All I remember that day was applying the last touches to my makeup and participating in my usual pre-competition superstitions, but soon after, my vision went black.
I opened my eyes, finding myself on the floor with cheer moms fanning me off as they wiped dirt off my body. At just 17 years old, on May 10, 2025, I experienced one of the scariest moments of my life.
From the crying I heard in the background and the mom’s telling me I would be okay, I quickly realized that something didn’t feel right.
One of the moms told me I had passed out and started convulsing during a conversation. This had confused me since I had never experienced anything like that before.
I couldn’t help but laugh, learning that sometimes, in moments of fear and confusion, laughter is the only thing you can do. Suddenly, I felt as though I had failed my teammates, and my body was failing alongside them. The control I once had was slipping away.
The paramedics approached me outside the arena, checking my blood sugar and heart rate, reassuring me that I was stable but needed to take it easy.
My coaches, with tears in their eyes, sat me down and told me I didn’t have to compete in my last competition of the season.
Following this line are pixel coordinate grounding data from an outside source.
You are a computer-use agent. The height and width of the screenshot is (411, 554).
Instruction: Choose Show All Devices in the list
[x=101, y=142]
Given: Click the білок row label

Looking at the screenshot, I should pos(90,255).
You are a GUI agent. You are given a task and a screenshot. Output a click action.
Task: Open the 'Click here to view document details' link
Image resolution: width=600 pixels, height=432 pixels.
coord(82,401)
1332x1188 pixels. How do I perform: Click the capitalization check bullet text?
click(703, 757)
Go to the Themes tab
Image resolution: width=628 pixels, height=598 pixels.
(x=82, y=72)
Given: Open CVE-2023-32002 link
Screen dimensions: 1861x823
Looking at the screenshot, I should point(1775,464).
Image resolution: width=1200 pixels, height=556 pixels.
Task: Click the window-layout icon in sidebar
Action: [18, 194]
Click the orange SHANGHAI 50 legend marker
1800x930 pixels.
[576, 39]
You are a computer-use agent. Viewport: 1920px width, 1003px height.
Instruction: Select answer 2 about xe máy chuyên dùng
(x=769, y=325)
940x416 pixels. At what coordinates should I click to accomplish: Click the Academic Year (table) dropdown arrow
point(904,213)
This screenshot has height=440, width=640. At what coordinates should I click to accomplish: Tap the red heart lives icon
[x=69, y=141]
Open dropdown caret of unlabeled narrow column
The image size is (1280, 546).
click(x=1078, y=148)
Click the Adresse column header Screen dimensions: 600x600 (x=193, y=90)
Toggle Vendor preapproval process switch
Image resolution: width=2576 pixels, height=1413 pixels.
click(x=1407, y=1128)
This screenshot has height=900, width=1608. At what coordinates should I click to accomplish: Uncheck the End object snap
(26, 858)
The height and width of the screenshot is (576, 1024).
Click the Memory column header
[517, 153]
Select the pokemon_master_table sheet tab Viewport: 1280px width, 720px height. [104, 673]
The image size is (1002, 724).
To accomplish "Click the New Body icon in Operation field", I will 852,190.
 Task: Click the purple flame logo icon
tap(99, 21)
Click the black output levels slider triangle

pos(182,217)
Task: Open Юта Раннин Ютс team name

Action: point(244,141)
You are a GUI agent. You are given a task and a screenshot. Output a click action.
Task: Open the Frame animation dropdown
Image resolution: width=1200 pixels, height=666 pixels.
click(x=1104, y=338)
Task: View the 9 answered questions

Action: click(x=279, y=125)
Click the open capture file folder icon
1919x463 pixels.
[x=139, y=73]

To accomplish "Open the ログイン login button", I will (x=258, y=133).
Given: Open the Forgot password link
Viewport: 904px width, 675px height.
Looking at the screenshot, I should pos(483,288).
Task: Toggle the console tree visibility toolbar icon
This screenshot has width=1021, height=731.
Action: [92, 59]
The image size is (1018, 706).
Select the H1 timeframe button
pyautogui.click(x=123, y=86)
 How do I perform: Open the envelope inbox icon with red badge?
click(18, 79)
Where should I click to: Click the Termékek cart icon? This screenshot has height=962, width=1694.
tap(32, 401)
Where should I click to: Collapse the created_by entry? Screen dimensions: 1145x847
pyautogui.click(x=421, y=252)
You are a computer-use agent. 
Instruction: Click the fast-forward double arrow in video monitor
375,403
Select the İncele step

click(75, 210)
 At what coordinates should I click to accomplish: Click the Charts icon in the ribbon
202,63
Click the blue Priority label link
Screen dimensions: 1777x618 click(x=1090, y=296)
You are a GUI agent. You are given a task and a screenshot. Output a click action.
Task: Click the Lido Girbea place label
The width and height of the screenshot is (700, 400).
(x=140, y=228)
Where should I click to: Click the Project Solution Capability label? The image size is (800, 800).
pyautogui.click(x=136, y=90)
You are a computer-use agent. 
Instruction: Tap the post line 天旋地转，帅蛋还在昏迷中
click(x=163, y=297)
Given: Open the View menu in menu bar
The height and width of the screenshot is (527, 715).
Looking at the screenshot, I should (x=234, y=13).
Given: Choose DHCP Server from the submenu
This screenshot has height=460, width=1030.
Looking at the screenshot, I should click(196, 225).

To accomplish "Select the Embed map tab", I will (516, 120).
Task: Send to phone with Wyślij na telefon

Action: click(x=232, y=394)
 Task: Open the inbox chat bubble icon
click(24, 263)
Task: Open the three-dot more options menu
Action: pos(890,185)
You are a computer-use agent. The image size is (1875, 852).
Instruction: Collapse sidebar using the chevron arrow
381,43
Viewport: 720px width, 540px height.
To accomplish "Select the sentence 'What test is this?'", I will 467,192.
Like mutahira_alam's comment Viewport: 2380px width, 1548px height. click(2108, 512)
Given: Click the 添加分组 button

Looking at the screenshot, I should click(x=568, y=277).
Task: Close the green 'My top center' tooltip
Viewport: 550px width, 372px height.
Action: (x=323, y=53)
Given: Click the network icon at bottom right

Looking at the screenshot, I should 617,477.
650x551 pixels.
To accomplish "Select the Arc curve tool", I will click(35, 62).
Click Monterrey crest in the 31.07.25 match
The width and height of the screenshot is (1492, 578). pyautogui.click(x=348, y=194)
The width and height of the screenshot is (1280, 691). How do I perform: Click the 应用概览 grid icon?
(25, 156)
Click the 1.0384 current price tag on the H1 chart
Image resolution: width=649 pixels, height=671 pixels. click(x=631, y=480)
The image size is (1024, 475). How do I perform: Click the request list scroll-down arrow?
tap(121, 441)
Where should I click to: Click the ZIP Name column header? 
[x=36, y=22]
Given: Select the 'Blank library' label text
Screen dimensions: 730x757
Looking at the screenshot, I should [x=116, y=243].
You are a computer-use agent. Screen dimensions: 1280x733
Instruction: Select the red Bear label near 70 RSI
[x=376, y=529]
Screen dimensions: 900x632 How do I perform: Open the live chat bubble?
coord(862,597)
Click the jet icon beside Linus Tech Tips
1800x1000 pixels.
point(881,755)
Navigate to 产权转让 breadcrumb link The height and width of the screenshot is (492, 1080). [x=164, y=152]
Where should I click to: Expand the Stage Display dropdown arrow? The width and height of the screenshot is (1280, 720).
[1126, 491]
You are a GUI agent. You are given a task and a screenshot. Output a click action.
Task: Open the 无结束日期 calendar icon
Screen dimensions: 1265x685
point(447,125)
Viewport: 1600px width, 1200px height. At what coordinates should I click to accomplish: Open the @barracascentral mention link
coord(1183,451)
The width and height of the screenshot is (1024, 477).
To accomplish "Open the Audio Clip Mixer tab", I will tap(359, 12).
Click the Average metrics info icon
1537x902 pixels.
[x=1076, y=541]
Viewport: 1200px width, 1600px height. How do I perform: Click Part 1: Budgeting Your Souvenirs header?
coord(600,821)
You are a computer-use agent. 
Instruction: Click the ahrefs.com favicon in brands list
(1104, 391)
I was devastated, but I had worked so hard that I wasn’t going to let this stop me.
During the routine, I felt my body giving out, but the uplifting words around me pushed me through.
I heard at every corner, “We love you, Vicky,” and “Keep pushing, we’re almost finished.”
Those words made me feel unstoppable and that I was surrounded by so much love.
The next morning, after the competition, I visited my local pediatrician, who referred me to Nicklaus Children’s Hospital, where I underwent an Electroencephalography (EEG) test.
On July 3, 2025, I was diagnosed with “Juvenile Myoclonic Epilepsy,” and began having random panic attacks, anxiety, and sleeping much more.
Around this time, I was staying up extremely late to study for AICE exams, taking a short nap, attending school to take my exam, and repeating the process.
The cycle was nonstop for nine days, with only three to four hours of sleep included. My body was starting to give out; I was just drained and exhausted, and it began to show.
Starting my senior year with this diagnosis was overwhelming. I now had to manage medication twice a day at the same time, a seizure action plan at school, and emergency medication.
I’d find myself worrying, as missing a dose, sleep deprivation, or even hyperventilating could trigger another episode.
As a student-athlete on two cheer teams, also tackling rigorous courses, the fear of triggering a seizure held me back. I avoided pushing myself in cheer, sacrificed summer work, and even avoided extra SAT practice to prioritize sleep.
But after heartfelt talks with my teachers, friends, family, and coaches, I realized I wasn’t alone. I had a community that always looked out for me.
Slowly, I realized that with their support, I learned to schedule wisely, listen to my body, and take a step back when needed. Most importantly, I’ve learned not to hold back from the things that make me who I am.
I’m still learning about my diagnosis every day, but I want my story to inspire others with life-altering conditions. You are not alone. Obstacles will come, but there will always be a way to overcome them.